Posted by stan on Oct 31, 2011 in Uncategorized |

In a recent post on the DeepChip website, Gary Smith states that Fortran and Ada are superior to C and its variants, but notes that “…unless there is a major revolt among Embedded Programmers we are stuck with C and SystemC”.  I was very surprised to read this (and surprised at Fortran’s cameo appearance), since I had thought that the Ada-C wars had long since ended. However, Gary’s rather strong statement would argue that the fires are still smoldering. 

Rather than stoking any remaining embers, I will forgo a direct Ada-C comparison, except to say that, having used both langauges in great depth (my first engineering job was at a defense contractor), I much preferred programming in C and C-derived languages.  That aside, I would also suggest that no one should hold his/her breath waiting for a “revolt among Embedded Programmers”.  The DoD mandate of Ada in 1987 gave such programmers a fool-proof way to embrace Ada—no revolt was required.  However, what happened was that the Defense Department was inundated from the beginning of the Ada mandate with request for exemptions, and eventually the mandate was essentially phased out.  Moreover,  programmers at companies in every geographical region have over the past three decades given the thumbs up to C and its derivatives, including SystemC.  Indeed, I think it reasonable to say that a sure-fire way to start a “major revolt among Embedded Programmers” (or at least the vast majority of them) would be to force them to use Ada.

We are, indeed, “stuck with” C and SystemC– a fact that will please many programmers.

2 Comments

  • I agree, there are few that long for the days of Ada I think.
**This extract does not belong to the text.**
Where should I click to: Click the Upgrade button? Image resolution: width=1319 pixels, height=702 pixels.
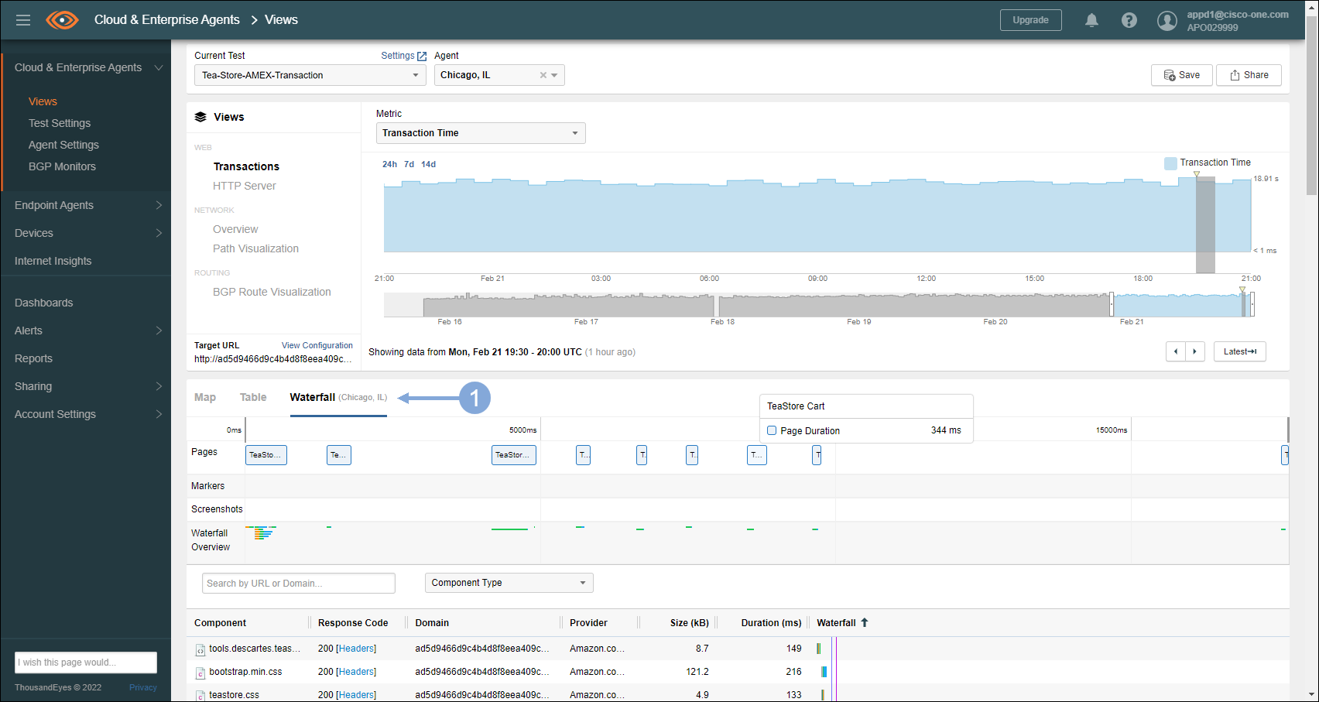pos(1030,20)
My first job was also at a defense contractor (TI) and your experience matches my own as far as the requests for exemptions.

    Ada had some neat concepts (e.g. templates), but the most useful such constructs were added to C++ before too long (although getting templates “right” has been a long struggle). On the other hand, the super-strong typing and syntax-intensive aspects of Ada were essentially rejected by the programming community (in large part probably because of the difficulty of keeping track of all those syntax and type conversion requirements while coding). The true remaining legacy of Ada, IMO, is the continuing argument between Verilog and VHDL programmers about which is superior, since VHDL tapped heavily from Ada typing and syntax (not surprising as it was a DOD standard).

    Interestingly enough, even C/C++’s relatively relaxed typing requirements are now considered too heavy for many tasks such as web programming where we’ve seen the rising of languages such as perl, php, python, ruby (lightly or dynamically typed languages). But I wouldn’t recommend these for embedded programming :-)

  • Gary Smith says:

    Stan, I’m well aware of the programmers love of C as C lets you do pretty much anything you wish. Which of course is the problem. Fortunately the EDA industry has been able to come up with enough verification tools that Verilog has become a fairy safe language. Not the case for C which is why most programs are late. As we move into parallel programing there is a chance that the difficulty in jury rigging C into a parallel language will become painful enough that programmers will move to a more parallel friendly language.